**WORK REQUIRED:**
From the entries below, copy every line holding the word "legend".
### DATA FOR PROCESSING
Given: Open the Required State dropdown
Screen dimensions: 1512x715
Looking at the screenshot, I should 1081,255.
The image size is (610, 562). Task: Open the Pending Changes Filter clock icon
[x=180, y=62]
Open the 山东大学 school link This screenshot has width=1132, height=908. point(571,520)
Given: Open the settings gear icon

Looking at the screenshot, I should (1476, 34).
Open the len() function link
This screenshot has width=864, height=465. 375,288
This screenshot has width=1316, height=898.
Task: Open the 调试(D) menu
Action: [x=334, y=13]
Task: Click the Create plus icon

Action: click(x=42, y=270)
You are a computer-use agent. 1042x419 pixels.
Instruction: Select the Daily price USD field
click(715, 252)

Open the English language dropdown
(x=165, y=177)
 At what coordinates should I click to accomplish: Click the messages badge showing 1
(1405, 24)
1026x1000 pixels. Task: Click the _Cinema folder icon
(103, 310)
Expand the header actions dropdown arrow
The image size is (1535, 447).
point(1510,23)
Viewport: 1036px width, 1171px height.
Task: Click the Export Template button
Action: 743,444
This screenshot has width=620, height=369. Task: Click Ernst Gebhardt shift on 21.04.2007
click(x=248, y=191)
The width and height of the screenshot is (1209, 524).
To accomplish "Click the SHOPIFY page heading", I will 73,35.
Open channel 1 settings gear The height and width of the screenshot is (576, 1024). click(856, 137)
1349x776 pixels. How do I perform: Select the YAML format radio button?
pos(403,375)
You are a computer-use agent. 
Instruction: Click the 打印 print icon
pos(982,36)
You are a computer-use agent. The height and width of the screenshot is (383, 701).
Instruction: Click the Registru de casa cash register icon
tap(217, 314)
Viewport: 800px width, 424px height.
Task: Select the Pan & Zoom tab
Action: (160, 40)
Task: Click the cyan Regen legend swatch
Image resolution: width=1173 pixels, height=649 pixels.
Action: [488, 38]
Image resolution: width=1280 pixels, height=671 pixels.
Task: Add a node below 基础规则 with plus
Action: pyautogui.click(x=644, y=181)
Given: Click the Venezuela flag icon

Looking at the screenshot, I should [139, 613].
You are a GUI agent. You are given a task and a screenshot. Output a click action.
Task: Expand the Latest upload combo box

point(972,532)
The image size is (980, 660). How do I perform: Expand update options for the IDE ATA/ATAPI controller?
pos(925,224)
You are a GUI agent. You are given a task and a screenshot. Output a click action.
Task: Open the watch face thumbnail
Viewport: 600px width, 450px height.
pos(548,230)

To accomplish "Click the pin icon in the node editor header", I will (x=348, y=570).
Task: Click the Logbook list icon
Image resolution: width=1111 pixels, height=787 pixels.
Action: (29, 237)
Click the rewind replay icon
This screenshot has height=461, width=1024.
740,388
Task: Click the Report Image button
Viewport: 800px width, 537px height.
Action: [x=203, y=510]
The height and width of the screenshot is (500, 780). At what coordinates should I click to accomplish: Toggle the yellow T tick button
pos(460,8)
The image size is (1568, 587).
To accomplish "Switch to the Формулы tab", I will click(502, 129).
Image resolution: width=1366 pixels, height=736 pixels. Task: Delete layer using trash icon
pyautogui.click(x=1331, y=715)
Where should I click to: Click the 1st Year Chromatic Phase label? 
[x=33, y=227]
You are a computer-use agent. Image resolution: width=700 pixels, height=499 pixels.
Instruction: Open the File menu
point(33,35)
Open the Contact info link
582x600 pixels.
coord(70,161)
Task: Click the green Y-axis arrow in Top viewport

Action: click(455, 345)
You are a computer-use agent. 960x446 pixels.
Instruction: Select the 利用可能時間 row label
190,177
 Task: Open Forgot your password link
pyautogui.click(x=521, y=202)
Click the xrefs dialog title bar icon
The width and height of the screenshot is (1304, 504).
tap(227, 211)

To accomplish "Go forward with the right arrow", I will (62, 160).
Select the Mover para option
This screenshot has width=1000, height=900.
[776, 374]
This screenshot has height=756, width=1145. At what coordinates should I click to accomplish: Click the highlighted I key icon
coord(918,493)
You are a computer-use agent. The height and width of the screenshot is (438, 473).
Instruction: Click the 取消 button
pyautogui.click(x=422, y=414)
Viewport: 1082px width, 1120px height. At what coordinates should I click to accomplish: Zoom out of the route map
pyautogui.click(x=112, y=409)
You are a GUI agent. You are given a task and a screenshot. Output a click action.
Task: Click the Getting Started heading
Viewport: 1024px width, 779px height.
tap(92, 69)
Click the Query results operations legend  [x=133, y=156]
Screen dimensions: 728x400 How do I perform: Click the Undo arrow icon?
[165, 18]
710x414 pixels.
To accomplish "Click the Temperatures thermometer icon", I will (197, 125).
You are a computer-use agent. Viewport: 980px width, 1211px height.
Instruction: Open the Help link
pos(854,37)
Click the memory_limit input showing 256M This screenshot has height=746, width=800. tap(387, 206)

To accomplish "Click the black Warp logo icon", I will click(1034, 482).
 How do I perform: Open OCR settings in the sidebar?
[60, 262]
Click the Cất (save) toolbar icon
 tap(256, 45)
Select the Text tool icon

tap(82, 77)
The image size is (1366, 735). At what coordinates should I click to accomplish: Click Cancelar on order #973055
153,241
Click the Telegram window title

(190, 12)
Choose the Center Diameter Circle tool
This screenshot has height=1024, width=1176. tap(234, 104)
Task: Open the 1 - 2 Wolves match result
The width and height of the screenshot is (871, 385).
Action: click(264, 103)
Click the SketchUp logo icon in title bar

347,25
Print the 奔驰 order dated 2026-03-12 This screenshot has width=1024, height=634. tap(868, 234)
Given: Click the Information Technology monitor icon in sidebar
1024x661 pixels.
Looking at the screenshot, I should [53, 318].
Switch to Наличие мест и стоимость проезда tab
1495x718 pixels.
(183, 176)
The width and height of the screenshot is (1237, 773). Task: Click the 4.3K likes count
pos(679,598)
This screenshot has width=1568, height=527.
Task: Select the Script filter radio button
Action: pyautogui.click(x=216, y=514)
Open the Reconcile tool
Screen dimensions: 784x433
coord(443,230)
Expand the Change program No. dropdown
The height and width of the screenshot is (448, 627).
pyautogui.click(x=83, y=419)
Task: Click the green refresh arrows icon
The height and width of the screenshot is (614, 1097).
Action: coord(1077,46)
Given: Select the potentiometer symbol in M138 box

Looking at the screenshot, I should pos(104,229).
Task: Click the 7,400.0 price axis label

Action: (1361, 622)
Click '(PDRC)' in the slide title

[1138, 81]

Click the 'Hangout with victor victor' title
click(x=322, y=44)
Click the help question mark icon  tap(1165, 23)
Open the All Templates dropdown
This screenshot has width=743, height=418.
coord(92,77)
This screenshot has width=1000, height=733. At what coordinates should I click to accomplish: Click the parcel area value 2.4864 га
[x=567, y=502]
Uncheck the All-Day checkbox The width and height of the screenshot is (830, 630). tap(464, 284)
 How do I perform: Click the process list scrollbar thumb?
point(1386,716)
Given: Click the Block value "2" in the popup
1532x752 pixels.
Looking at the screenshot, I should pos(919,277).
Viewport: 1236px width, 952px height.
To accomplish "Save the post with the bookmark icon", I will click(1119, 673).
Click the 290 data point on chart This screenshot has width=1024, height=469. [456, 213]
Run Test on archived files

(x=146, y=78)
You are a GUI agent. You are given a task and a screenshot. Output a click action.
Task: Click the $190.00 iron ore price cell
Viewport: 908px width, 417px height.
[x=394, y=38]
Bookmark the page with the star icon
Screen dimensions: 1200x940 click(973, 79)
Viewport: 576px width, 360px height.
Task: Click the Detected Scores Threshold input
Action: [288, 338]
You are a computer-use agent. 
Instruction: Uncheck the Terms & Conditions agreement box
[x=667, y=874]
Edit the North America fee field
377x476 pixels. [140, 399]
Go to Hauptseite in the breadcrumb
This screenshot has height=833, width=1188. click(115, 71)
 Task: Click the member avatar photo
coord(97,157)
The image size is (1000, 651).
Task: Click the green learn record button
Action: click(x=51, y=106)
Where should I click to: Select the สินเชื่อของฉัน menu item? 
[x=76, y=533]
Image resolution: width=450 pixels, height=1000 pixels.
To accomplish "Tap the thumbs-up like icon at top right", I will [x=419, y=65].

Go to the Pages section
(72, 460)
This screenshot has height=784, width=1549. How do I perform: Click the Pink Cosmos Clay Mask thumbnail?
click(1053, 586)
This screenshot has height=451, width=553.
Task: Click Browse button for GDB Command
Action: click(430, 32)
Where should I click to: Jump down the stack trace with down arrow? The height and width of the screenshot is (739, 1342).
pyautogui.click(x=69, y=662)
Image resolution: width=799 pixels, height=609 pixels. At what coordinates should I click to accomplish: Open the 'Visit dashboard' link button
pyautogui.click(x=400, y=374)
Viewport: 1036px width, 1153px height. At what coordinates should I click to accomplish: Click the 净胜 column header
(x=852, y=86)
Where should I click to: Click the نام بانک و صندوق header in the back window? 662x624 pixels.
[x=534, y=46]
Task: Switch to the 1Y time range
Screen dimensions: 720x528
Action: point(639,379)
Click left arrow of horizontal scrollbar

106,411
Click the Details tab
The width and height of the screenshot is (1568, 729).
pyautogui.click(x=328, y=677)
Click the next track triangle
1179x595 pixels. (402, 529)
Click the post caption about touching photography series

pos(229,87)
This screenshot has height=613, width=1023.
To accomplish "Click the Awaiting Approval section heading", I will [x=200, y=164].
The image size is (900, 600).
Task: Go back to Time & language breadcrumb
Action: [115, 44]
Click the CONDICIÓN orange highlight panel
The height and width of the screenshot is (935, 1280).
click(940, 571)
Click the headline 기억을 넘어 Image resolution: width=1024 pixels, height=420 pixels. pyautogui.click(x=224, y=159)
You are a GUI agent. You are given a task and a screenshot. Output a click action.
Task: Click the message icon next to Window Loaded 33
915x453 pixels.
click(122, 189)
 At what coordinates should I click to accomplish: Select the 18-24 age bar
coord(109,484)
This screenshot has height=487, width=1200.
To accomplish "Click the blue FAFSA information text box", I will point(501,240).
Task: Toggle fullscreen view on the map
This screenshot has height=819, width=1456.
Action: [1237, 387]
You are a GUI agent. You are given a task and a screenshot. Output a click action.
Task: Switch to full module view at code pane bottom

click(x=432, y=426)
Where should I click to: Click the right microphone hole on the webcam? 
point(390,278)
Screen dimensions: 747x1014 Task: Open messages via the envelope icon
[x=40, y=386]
######
**SOLUTION FOR THIS TASK:**
Task: Click the cyan Regen legend swatch
Click the Query results operations legend  [x=133, y=156]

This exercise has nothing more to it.